» EXERCISE OBJECTIVE: Repeat every record below exactly as written.

» INPUT FOR THIS TASK:
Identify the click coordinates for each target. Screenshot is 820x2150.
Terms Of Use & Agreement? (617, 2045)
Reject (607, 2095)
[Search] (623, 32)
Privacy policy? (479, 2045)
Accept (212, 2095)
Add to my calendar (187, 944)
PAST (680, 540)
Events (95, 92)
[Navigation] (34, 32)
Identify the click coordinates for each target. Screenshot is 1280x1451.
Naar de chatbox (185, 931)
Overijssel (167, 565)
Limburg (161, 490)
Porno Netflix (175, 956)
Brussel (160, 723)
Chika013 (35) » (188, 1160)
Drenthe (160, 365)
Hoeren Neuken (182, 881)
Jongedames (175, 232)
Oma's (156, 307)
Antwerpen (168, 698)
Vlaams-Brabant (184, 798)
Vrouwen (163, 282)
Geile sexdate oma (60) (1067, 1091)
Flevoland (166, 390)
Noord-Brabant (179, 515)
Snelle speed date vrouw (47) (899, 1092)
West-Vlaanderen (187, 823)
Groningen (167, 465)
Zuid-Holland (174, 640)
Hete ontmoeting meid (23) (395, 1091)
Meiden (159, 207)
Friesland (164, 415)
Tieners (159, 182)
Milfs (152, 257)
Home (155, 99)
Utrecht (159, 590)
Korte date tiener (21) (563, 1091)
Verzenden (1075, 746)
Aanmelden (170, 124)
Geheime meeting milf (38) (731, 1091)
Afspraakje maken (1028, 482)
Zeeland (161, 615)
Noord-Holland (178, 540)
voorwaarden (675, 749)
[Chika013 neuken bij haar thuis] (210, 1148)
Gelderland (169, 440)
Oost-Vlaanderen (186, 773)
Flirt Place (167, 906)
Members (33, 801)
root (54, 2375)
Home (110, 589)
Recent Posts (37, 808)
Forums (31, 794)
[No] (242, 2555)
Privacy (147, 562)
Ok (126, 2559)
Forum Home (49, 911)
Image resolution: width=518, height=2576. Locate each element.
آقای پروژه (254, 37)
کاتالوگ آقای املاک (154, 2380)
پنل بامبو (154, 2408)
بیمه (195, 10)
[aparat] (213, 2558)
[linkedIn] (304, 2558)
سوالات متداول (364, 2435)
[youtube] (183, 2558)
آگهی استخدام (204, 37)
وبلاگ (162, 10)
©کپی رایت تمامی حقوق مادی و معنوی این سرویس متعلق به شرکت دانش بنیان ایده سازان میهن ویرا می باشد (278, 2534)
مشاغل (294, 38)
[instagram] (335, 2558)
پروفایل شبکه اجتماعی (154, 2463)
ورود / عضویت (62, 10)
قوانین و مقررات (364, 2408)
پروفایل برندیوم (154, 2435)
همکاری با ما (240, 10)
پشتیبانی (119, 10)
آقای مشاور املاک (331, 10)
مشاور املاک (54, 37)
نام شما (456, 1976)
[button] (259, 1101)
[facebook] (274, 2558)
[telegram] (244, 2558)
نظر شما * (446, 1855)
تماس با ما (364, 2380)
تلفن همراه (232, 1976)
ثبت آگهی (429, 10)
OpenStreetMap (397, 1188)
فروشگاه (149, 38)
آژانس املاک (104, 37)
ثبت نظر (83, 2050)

» COMPLETED EXERCISE:
Identify the click coordinates for each target. Screenshot is 820x2150.
Terms Of Use & Agreement? (617, 2045)
Reject (607, 2095)
[Search] (623, 32)
Privacy policy? (479, 2045)
Accept (212, 2095)
Add to my calendar (187, 944)
PAST (680, 540)
Events (95, 92)
[Navigation] (34, 32)
Identify the click coordinates for each target. Screenshot is 1280x1451.
Naar de chatbox (185, 931)
Overijssel (167, 565)
Limburg (161, 490)
Porno Netflix (175, 956)
Brussel (160, 723)
Chika013 (35) » (188, 1160)
Drenthe (160, 365)
Hoeren Neuken (182, 881)
Jongedames (175, 232)
Oma's (156, 307)
Antwerpen (168, 698)
Vlaams-Brabant (184, 798)
Vrouwen (163, 282)
Geile sexdate oma (60) (1067, 1091)
Flevoland (166, 390)
Noord-Brabant (179, 515)
Snelle speed date vrouw (47) (899, 1092)
West-Vlaanderen (187, 823)
Groningen (167, 465)
Zuid-Holland (174, 640)
Hete ontmoeting meid (23) (395, 1091)
Meiden (159, 207)
Friesland (164, 415)
Tieners (159, 182)
Milfs (152, 257)
Home (155, 99)
Utrecht (159, 590)
Korte date tiener (21) (563, 1091)
Verzenden (1075, 746)
Aanmelden (170, 124)
Geheime meeting milf (38) (731, 1091)
Afspraakje maken (1028, 482)
Zeeland (161, 615)
Noord-Holland (178, 540)
voorwaarden (675, 749)
[Chika013 neuken bij haar thuis] (210, 1148)
Gelderland (169, 440)
Oost-Vlaanderen (186, 773)
Flirt Place (167, 906)
Members (33, 801)
root (54, 2375)
Home (110, 589)
Recent Posts (37, 808)
Forums (31, 794)
[No] (242, 2555)
Privacy (147, 562)
Ok (126, 2559)
Forum Home (49, 911)
Image resolution: width=518, height=2576. Locate each element.
آقای پروژه (254, 37)
کاتالوگ آقای املاک (154, 2380)
پنل بامبو (154, 2408)
بیمه (195, 10)
[aparat] (213, 2558)
[linkedIn] (304, 2558)
سوالات متداول (364, 2435)
[youtube] (183, 2558)
آگهی استخدام (204, 37)
وبلاگ (162, 10)
©کپی رایت تمامی حقوق مادی و معنوی این سرویس متعلق به شرکت دانش بنیان ایده سازان میهن ویرا می باشد (278, 2534)
مشاغل (294, 38)
[instagram] (335, 2558)
پروفایل شبکه اجتماعی (154, 2463)
ورود / عضویت (62, 10)
قوانین و مقررات (364, 2408)
پروفایل برندیوم (154, 2435)
همکاری با ما (240, 10)
پشتیبانی (119, 10)
آقای مشاور املاک (331, 10)
مشاور املاک (54, 37)
نام شما (456, 1976)
[button] (259, 1101)
[facebook] (274, 2558)
[telegram] (244, 2558)
نظر شما * (446, 1855)
تماس با ما (364, 2380)
تلفن همراه (232, 1976)
ثبت آگهی (429, 10)
OpenStreetMap (397, 1188)
فروشگاه (149, 38)
آژانس املاک (104, 37)
ثبت نظر (83, 2050)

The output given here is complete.